The Upper Tribunal  appear to have had the nature of the Appellant's offence -  driving while under the influence of excess alcohol - at the forefront of its consideration of his failure to disclose a past conviction.  However, the general grounds for refusal in the Immigration Rules arguably provide ample scope for consideration of past criminality, where the appropriate level of severity is met.

Paragraph 245ZX(A) of the Immigration Rules states:

The applicant must not fall for refusal under the general grounds for refusal and must not be an illegal entrant

These are listed at paragraph 322 (2) – (11).

It is submitted that subsections (2) and (5) are prima facie the only subsections which are related to the Appellant's conviction.  Subsection (2) repeats the Mandatory Ground for Refusal set at out at paragraph    322 (1A):

(5)the undesirability of permitting the person concerned to remain in the United Kingdom in the light of his character, conduct or associations or the fact that he represents a threat to national security;

Subsection (5) of paragraph 322 is considered at Chapter 9 Section 4 A of the IDIs, March 2009. This examines the threshold of seriousness which previous convictions should meet before a further grant of leave is refused.  However, the burden of proof when relying on para 245X(a) rests on the Respondent.  Therefore, it is for him to state in terms that this ground is relied on and explain why the Appellant would fall within subsection (5) of paragraph 322. This would also be a way for the Respondent to establish materiality for the purpose of paragraph 322 (1A): If this offence been disclosed it would have led to the Application not succeeding under the Immigration Rules.  

In the case before the Tribunal in FW, subsection (5) of paragraph 322  was not relied upon by the Respondent and, therefore, the Tribunal's decision rested on a questionable interpretation of materiality turning on the information appertaining to a mandatory field of an application form. 

(iii) Dishonesty

The Upper Tribunal found that the Appellant before it had deliberately withheld his previous conviction, and therefore practiced deception in his application.  The tribunal considered this the exercise of deception was, in and of itself, a matter for the Secretary of State to weigh into the balance in an assessment of whether or not  material facts had been disclosed. In particular it found that:

It may be therefore that a person who honestly admits an offence may be granted leave, whereas a person who untruthfully denies the same offence is properly refused leave. 
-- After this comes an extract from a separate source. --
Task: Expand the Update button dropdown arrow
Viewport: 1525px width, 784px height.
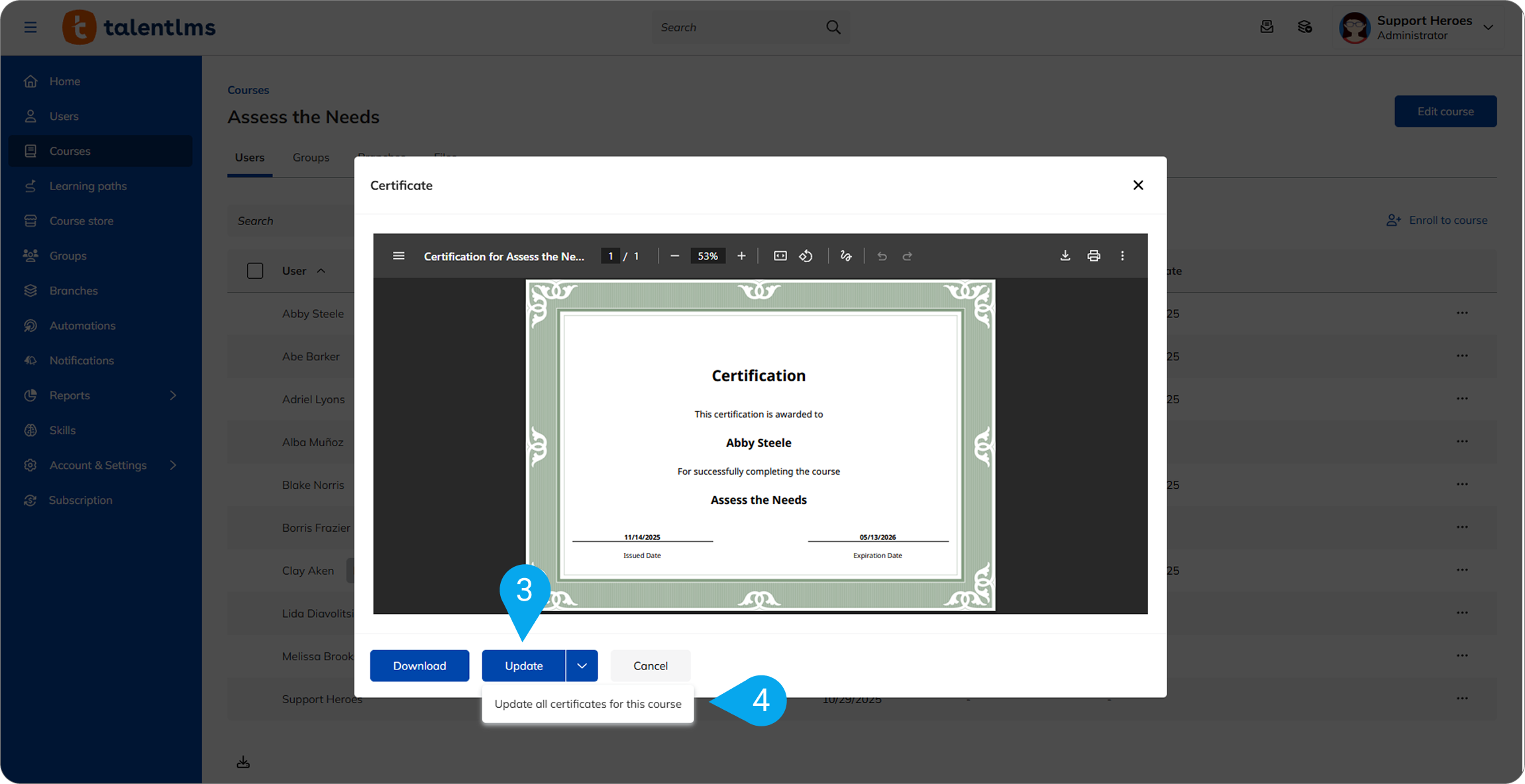Action: click(x=582, y=665)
The wording of the rule specifically refers to material facts not disclosed It would be strange to argue that one of the material facts not disclosed was that the Applicant was practicing deception in their application. Deception is the motive behind the non disclosure of material facts, not a fact in and of itself. Moreover the exercise of deception will carry its own repercussions within the framework of the Rules, if the applicant is required to leave the UK and subsequently seeks entry clearance to re enter. 

Article 8 issues

If the Upper Tribunal's definition of materiality is upheld, the Tribunal applying Paragraph 322 (1A),  would still need to be mindful of the grave consequences which could follow under paragraph 320 (7B) including  a ten year bar on applying for entry clearance.

In private life cases, it will be important to adopt a careful analysis of the seriousness of the non disclosure to the Application and set this against the interference which will follow for the applicant, if he is removed and prevented from re entering the UK for ten years. Moreover, it has been argued here that there is an absence of adequate discrimination in the Upper Tribunal interpretation of the word "material". If this point is arguable, then where an applicant withholds information which would otherwise not have been fatal to the application, the question of whether their removal will be pursuant to the maintenance of effective Immigration Control remains open.

The content of this article is intended to provide a general guide to the subject matter. Specialist advice should be sought about your specific circumstances.